Common EMDR terms
Bilateral Stimulation (BLS) – Stimulation that rhythmically engages the left and side of the brain to help it process. Can involve side to side eye movements, tapping, or noises going from left to right.
Calming Activity- An activity that you and your clinician will collaborate on together that will help you calm down if you become overwhelmed. Often used at the end of session. Examples are breathing techniques, safe place, or color wash.
Negative Cognition- A negative belief about oneself. It often involves making general statements, and Negative cognitions are often irrational.
Positive Cognition- A positive belief about oneself. The clinician will collaborate with client on reframing negative cognitions into positive ones.
SUD (Subjective Unit of Disturbance)- How much distress a belief or memory is causing the client. Scaled from 0 (no disturbance) to 10 (extremely disturbing)
VoC (Validity of Cognition)- How strongly a client believes a positive statement. Scaled from 1 (completely false) to 7 (completely true)
The Stages of EMDR -Eight Phases of Treatment
• Phase 1: Client History – The clinician will review what brings the client into therapy and troubling events, feelings, and beliefs.

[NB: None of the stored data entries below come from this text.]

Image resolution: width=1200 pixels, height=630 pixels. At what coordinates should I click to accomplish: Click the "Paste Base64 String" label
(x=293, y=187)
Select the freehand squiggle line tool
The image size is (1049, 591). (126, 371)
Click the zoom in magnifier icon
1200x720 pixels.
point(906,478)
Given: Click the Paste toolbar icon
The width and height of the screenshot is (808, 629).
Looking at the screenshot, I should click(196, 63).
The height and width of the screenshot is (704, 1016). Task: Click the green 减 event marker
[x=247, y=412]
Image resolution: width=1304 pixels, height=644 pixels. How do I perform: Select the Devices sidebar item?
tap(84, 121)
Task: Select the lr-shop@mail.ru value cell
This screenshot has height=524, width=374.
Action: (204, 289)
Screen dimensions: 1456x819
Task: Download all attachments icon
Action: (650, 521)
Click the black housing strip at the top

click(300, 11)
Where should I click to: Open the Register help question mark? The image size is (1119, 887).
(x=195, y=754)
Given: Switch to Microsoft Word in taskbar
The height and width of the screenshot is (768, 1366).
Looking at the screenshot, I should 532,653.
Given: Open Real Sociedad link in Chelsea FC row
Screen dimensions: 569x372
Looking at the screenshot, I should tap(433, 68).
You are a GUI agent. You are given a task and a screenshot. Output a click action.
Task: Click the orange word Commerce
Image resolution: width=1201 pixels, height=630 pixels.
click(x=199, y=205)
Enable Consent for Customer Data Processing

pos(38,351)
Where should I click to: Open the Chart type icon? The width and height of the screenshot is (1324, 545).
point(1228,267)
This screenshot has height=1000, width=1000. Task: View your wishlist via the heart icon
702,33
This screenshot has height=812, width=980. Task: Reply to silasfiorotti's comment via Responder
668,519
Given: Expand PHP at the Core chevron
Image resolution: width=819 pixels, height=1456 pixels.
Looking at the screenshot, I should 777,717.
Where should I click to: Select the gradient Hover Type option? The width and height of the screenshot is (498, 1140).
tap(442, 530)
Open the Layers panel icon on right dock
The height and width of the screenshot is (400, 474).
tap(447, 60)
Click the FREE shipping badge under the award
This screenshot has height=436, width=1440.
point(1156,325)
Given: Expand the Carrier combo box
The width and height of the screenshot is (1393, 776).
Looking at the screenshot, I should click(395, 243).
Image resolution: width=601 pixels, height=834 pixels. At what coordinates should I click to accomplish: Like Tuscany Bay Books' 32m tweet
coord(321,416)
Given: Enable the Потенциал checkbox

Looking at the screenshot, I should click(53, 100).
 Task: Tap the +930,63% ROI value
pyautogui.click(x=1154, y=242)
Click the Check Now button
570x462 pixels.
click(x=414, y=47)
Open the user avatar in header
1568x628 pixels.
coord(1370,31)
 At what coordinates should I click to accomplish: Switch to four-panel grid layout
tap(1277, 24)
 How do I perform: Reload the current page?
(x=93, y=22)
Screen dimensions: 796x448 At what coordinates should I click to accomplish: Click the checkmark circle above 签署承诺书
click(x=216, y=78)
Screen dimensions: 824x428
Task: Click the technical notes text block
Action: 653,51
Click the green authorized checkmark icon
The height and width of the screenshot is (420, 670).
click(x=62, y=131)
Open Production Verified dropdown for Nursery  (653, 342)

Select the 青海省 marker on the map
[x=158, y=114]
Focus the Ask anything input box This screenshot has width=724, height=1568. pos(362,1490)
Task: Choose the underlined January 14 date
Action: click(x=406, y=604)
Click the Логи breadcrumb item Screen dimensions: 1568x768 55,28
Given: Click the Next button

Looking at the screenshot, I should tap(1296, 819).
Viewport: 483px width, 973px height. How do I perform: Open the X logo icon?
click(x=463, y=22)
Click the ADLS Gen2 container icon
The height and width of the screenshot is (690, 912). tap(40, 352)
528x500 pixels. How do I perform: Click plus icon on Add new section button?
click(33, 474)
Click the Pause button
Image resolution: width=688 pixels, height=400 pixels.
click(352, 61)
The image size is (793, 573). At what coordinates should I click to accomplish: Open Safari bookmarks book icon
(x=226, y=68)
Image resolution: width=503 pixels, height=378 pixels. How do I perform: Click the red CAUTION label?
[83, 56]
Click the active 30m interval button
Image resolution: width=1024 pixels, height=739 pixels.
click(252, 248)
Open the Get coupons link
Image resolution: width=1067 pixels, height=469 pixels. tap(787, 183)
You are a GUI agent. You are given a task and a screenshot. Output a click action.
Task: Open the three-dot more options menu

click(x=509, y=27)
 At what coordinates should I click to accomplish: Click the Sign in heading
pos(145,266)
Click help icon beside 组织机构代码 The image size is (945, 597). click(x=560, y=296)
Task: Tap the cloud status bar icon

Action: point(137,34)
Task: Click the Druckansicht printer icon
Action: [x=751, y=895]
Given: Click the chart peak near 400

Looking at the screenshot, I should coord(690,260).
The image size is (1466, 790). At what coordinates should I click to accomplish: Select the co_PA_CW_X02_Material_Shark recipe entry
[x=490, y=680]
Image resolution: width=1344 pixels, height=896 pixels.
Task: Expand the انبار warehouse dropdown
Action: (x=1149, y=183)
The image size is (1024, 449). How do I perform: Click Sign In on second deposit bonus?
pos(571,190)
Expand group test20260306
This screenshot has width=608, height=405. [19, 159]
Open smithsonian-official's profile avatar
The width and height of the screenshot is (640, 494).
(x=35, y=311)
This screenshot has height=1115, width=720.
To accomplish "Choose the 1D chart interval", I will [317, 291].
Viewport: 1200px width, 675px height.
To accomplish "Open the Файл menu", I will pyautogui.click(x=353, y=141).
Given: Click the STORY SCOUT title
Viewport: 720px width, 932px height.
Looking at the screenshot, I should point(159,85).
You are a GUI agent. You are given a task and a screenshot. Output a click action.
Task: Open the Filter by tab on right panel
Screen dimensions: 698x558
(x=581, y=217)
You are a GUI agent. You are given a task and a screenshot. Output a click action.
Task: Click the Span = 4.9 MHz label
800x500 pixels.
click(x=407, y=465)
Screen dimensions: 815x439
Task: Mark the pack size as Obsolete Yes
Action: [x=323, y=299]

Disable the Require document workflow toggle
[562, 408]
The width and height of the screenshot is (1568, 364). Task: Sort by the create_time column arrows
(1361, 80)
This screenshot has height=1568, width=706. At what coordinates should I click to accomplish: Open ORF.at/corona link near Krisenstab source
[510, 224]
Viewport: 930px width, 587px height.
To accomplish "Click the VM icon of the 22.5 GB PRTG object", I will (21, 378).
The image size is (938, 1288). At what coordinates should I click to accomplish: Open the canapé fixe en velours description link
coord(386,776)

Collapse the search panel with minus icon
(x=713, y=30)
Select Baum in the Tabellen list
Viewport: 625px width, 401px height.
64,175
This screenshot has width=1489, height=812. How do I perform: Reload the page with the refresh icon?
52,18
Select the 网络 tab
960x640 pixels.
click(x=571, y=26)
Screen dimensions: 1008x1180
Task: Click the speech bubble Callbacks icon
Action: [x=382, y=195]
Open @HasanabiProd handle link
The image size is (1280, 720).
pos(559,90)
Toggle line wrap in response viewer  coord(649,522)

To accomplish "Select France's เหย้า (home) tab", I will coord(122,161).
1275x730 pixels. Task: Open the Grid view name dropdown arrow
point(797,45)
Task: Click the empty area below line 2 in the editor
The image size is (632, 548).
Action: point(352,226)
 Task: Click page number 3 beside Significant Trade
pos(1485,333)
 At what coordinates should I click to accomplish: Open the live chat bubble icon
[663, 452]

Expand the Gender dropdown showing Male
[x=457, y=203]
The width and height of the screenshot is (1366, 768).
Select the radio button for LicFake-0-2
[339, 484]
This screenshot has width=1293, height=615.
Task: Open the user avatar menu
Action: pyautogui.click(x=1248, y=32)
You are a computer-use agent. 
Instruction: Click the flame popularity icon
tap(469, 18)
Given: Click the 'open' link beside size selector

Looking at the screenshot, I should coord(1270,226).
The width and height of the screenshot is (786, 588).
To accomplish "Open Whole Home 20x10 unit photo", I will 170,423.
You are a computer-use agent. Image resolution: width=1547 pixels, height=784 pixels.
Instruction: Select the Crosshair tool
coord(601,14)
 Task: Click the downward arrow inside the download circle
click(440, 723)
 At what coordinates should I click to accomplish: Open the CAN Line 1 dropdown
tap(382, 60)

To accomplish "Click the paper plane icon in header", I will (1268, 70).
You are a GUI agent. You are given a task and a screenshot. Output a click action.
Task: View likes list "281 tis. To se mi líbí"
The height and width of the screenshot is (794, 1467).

This time will also be used build the client-therapist relationship, and develop a treatment plan.
• Phase 2: Preparation Phase- The clinician will explain EMDR therapy and assist client with managing emotional reactions during and after session.
• Phase 3: Assessment Phase- The clinician and client will work together to determine the traumatic and ill serving memories to work on.
• Phase 4: Desensitization Phase- The clinician will utilize Bilateral Stimulation to work on the Negative Cognition and memory causing the client distress.
• Phase 5: Installation Phase- The clinician will link and strengthen the Positive Cognition and help the client reframe the memory.
• Phase 6: Body Scan Phase- The clinician and client will reprocess the distressing memory and assess how the disturbance is felt in the body. The goal will be no to very low disturbance.
• Phase 7: Closure Phase- The clinician will restore the client to a stable state using a calming activity and end session.
Phase 8:Reevaluation Phase- The clinician will assess with the client’s progress and evaluate for any additional distress.